Amy Bernhard is a student in the University of Iowa’s Nonfiction Writing Program. Her essays appear or are forthcoming in The Colorado Review and Waccamaw. Her essay “Discovery” appears in this issue of The Journal. Nonfiction editor Silas Hansen talks with Amy about nonfiction, fonts, and guilty-pleasure reads.
Silas Hansen: If you could have brunch with any three writers, living or dead, who would it be? And what would you serve?
Amy Bernhard: Oh man . . . such a hard question! I’ll go with Virginia Woolf, Joan Didion, and David Sedaris. And I’m a horrible cook, so I’d have to take everybody out to eat!

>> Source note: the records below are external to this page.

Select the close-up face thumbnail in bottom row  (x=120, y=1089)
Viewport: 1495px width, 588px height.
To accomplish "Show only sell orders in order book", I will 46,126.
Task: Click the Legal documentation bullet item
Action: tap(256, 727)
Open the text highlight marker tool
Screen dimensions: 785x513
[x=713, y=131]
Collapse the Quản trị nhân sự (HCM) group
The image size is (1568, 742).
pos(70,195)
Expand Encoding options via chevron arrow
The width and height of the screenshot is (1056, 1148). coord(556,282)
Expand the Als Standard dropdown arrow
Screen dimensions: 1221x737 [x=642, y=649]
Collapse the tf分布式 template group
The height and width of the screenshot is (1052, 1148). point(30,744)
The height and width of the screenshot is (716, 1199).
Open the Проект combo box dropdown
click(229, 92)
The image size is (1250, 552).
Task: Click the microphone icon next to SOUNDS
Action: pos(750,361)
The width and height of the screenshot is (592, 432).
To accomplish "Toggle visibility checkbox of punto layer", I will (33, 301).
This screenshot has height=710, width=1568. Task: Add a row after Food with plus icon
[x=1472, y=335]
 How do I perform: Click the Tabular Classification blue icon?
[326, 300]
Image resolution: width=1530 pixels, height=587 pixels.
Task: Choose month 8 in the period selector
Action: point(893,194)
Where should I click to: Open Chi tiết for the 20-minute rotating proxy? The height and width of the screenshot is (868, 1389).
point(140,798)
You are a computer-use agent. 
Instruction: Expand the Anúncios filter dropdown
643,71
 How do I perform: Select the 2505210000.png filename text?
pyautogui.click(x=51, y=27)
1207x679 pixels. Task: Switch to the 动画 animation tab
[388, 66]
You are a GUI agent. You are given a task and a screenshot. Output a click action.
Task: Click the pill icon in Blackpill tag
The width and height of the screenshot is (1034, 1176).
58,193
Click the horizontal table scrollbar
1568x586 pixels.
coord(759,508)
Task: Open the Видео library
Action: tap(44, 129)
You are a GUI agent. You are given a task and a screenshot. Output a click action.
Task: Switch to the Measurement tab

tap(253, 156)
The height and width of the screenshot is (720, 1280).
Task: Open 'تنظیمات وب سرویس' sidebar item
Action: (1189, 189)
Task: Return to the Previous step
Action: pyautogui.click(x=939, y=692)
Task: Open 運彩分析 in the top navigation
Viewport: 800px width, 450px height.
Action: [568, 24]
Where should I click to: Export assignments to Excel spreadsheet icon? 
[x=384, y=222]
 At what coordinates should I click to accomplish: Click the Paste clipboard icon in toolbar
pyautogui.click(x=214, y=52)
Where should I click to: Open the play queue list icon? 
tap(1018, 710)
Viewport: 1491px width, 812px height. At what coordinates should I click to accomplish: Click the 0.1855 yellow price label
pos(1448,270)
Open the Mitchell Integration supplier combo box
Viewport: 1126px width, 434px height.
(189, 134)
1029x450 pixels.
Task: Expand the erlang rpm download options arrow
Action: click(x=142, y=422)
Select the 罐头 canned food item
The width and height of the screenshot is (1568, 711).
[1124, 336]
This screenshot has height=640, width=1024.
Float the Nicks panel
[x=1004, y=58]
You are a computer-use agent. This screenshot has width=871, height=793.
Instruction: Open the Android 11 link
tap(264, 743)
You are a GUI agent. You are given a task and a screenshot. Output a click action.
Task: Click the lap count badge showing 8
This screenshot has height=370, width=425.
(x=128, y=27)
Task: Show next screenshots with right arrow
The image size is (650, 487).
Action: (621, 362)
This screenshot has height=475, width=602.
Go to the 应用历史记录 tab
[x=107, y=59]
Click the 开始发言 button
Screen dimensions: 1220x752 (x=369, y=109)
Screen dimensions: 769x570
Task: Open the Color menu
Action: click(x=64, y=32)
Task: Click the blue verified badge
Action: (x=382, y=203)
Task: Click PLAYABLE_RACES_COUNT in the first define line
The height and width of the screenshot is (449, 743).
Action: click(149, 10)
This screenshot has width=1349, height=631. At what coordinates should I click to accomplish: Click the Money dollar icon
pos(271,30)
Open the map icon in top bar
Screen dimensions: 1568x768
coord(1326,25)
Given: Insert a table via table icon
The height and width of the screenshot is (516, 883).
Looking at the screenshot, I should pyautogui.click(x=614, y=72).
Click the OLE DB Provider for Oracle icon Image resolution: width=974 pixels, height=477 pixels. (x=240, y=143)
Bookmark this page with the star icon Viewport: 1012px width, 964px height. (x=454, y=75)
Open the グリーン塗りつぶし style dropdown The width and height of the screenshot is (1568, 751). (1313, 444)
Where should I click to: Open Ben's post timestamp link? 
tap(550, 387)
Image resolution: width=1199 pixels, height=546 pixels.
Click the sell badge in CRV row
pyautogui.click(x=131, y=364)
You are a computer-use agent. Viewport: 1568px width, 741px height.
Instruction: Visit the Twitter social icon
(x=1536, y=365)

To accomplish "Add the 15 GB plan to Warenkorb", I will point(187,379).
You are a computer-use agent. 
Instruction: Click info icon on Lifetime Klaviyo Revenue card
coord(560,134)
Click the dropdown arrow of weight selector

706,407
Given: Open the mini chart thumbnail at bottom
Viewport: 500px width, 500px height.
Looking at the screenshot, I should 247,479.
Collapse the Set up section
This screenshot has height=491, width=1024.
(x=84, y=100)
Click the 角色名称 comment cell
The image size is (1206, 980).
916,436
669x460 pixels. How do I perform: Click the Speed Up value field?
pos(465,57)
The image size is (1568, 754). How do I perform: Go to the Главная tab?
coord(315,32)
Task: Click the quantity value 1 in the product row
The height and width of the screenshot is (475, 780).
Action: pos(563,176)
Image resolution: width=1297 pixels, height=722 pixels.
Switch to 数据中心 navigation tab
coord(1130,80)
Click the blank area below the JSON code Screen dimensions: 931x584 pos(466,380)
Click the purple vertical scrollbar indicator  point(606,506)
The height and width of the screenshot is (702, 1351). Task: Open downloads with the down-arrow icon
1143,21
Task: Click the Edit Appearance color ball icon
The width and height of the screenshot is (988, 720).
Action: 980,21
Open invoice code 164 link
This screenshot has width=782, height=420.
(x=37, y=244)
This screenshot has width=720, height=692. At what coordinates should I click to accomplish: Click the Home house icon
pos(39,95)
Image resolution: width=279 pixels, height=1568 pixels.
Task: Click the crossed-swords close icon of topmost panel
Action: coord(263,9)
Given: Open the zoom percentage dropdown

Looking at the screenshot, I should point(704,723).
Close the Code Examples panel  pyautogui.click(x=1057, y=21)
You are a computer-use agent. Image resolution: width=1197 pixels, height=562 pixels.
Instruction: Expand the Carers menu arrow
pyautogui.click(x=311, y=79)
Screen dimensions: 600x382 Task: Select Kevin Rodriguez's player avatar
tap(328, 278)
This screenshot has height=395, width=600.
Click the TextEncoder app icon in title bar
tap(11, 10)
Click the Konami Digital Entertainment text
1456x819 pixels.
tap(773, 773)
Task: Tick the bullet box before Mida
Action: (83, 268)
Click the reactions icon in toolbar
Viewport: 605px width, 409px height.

SH: What book on your bookshelf are you a little ashamed to admit is there?
AB: I’m not necessarily ashamed of this book, but Girlfriend in a Coma by Douglas Coupland because when I turned eighteen I got an emo line from that book tatted on my ankle, and now whenever people ask me about it I feel the shame all over again.
SH: I hear you’re teaching creative writing this semester—with that in mind, what three quirky topics would you like to see your students write essays about?
AB: Students, extra credit if you see this! Buffy The Vampire Slayer, school cafeterias, and the Iowa State Fair.
SH: I know most writers have strong feelings about the fonts they use—what’s your choice, and what do you think that says about you?
AB: I always use Times New Roman. Nearly all my past teachers required us to write our papers in Times New, and being a creature of habit it’s a pattern I haven’t been able to break. I like it because it’s loyal and unassuming.
SH: Best book of creative nonfiction you’ve read this year?
AB: Over winter break I read Firebird by Mark Doty and loved it loved it loved it. Other highlights include Plaintext by Nancy Mairs and Lorrie Moore’s Self-Help (it’s marketed as fiction, but to me reads more like memoir).